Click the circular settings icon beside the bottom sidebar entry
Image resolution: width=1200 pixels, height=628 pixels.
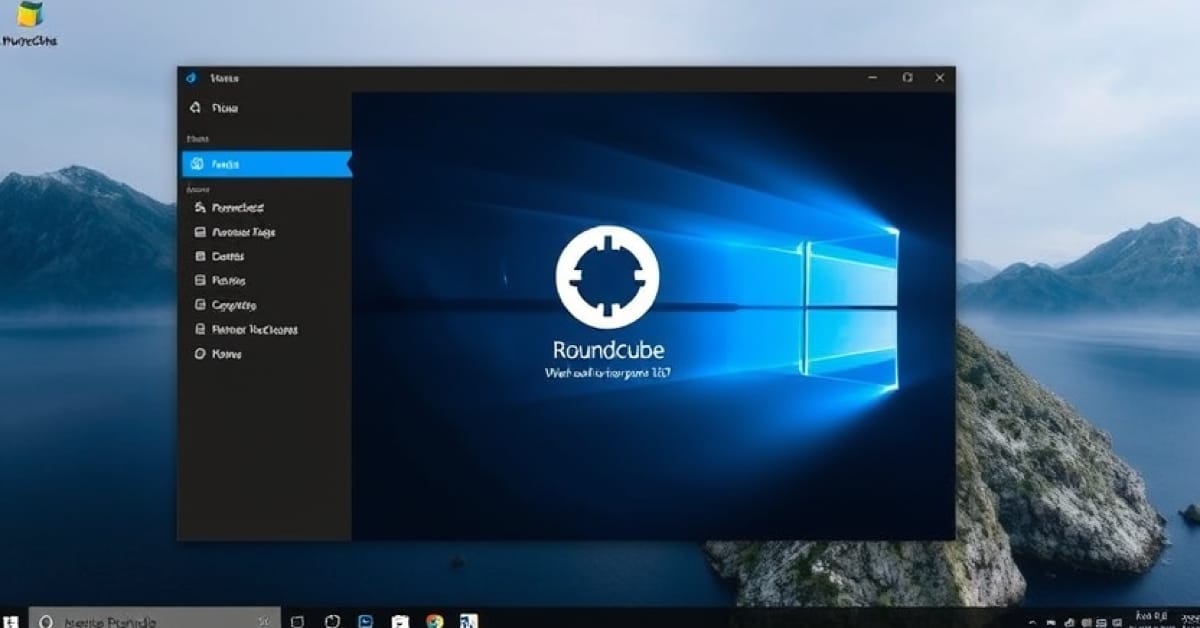pyautogui.click(x=199, y=353)
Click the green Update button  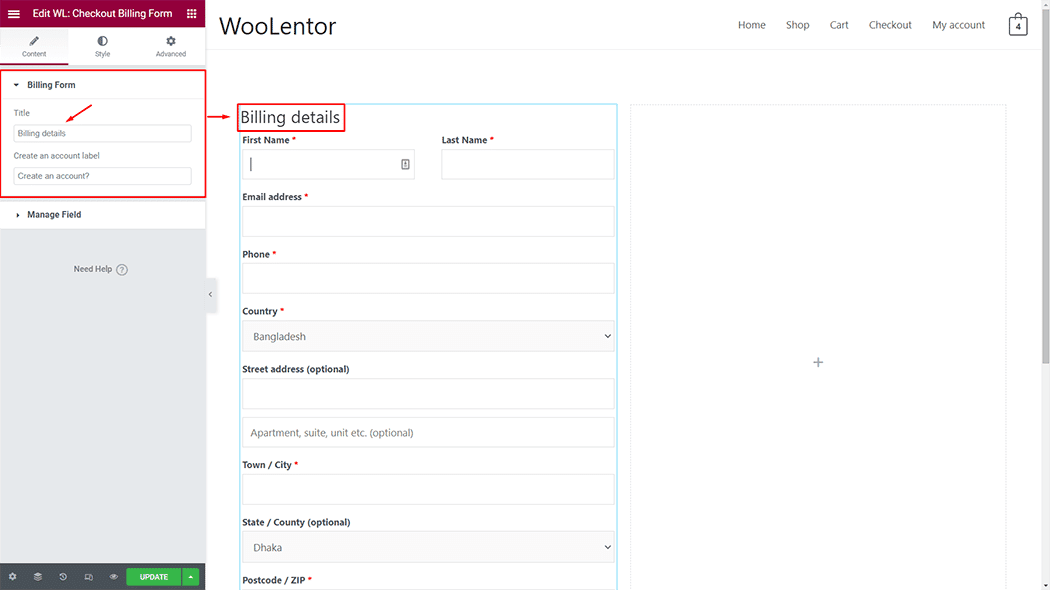(x=153, y=577)
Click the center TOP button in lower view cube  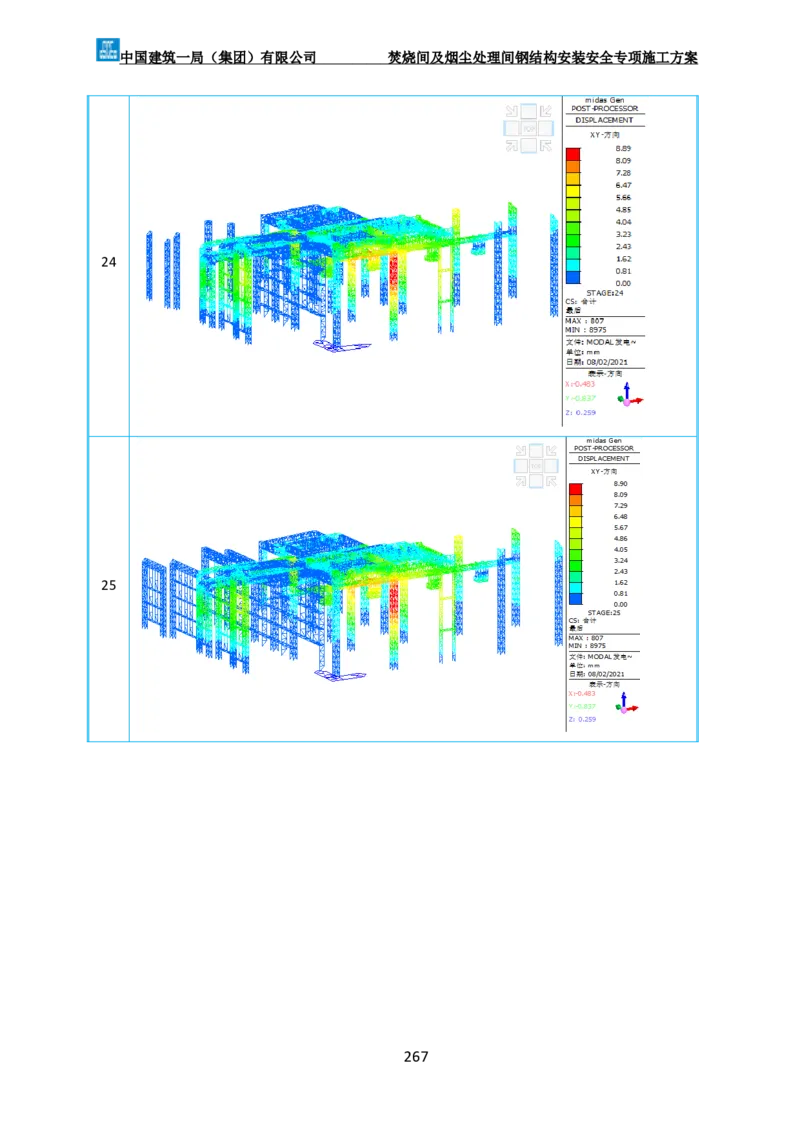point(536,466)
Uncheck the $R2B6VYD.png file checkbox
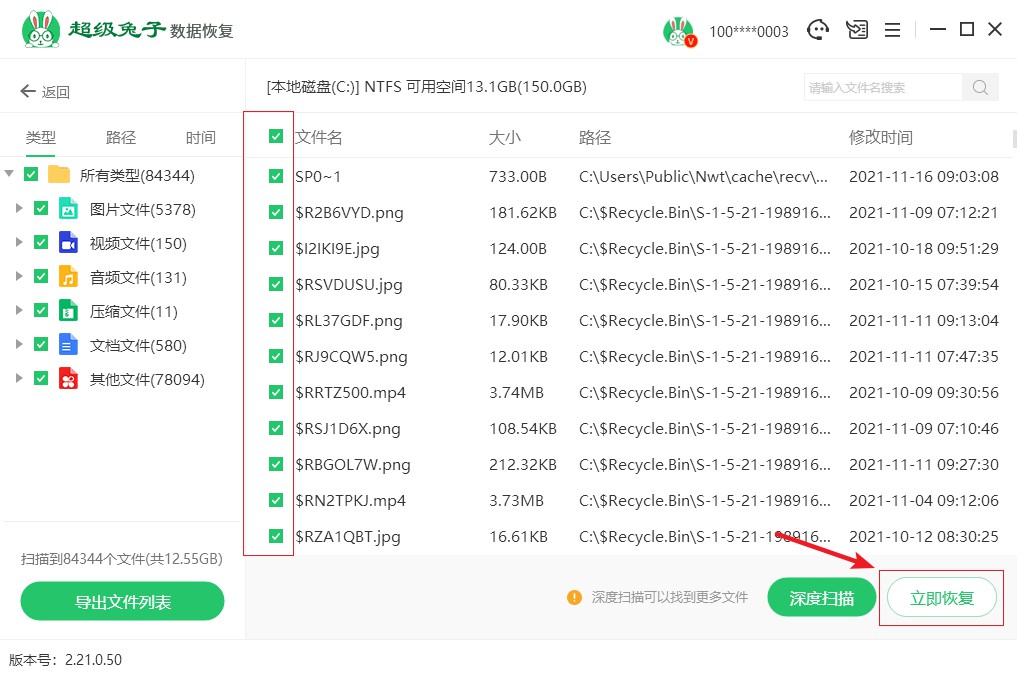 (276, 212)
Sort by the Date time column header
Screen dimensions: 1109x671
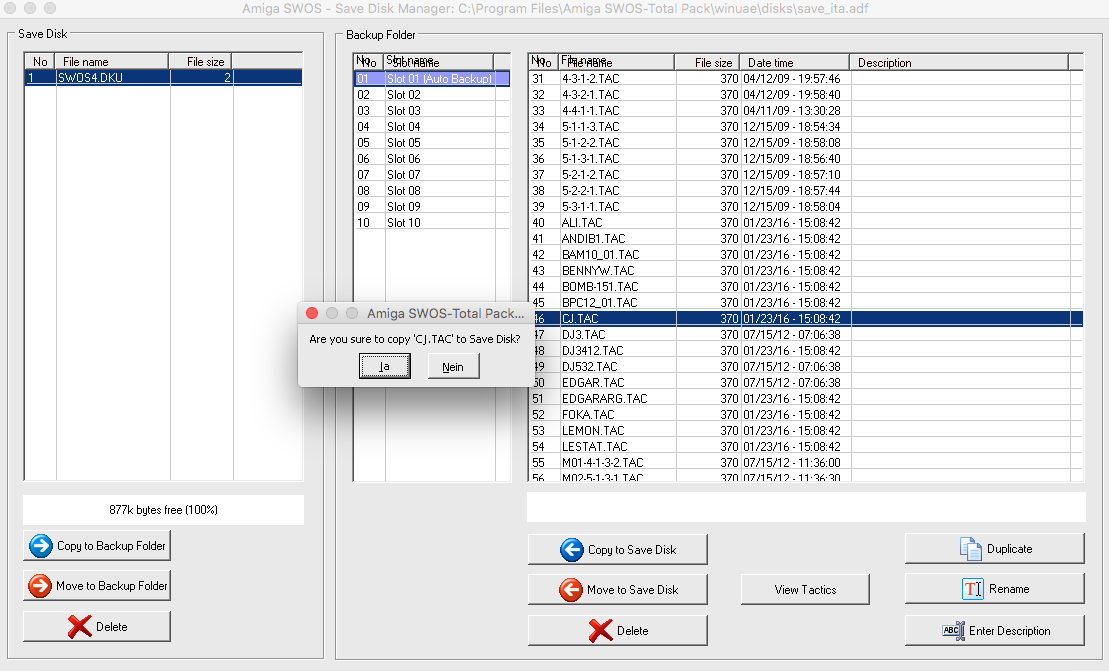(793, 62)
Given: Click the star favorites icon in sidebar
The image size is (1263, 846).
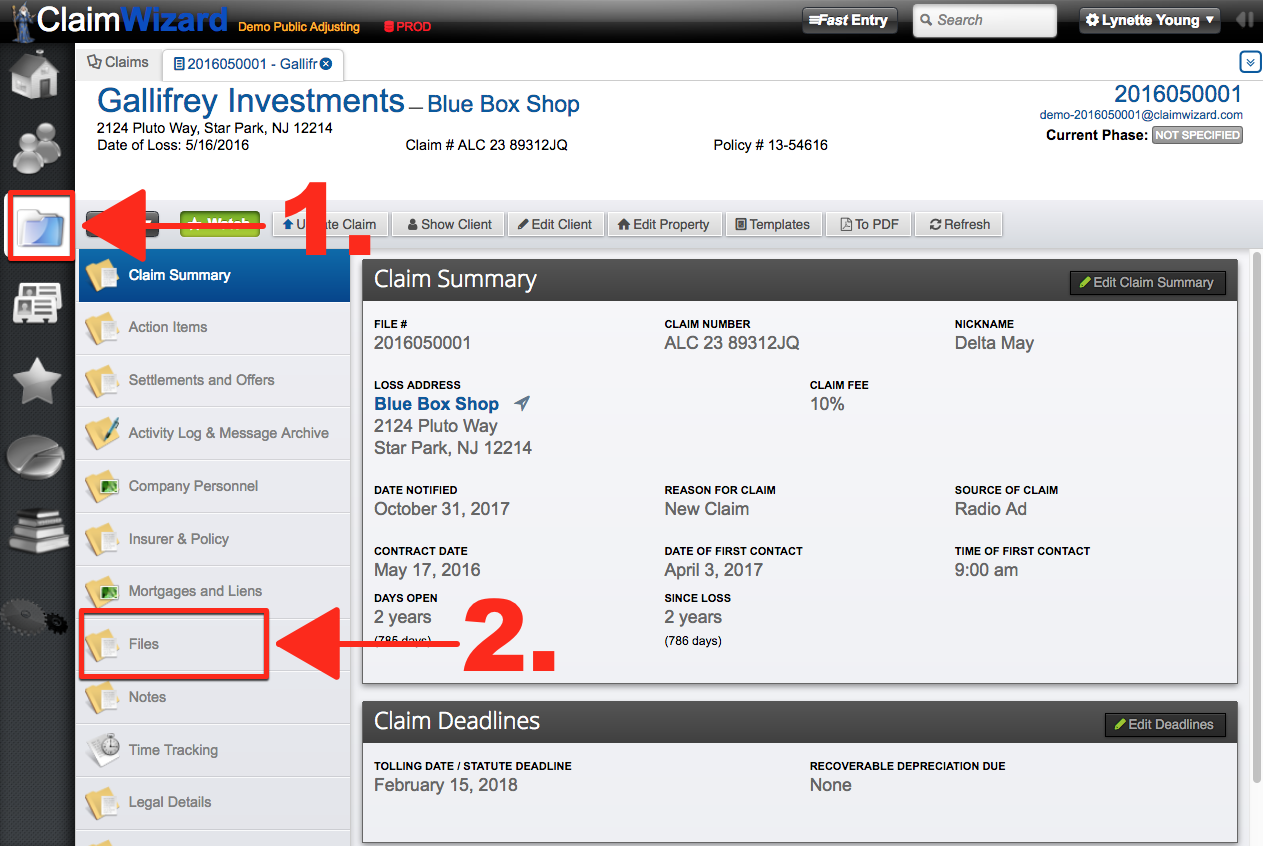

§ EXERCISE:
Read the listing line by line, and copy each line in which the word "icon" is found.

§ YOUR SOLUTION:
Click the circular settings icon beside the bottom sidebar entry
Given: Click the star favorites icon in sidebar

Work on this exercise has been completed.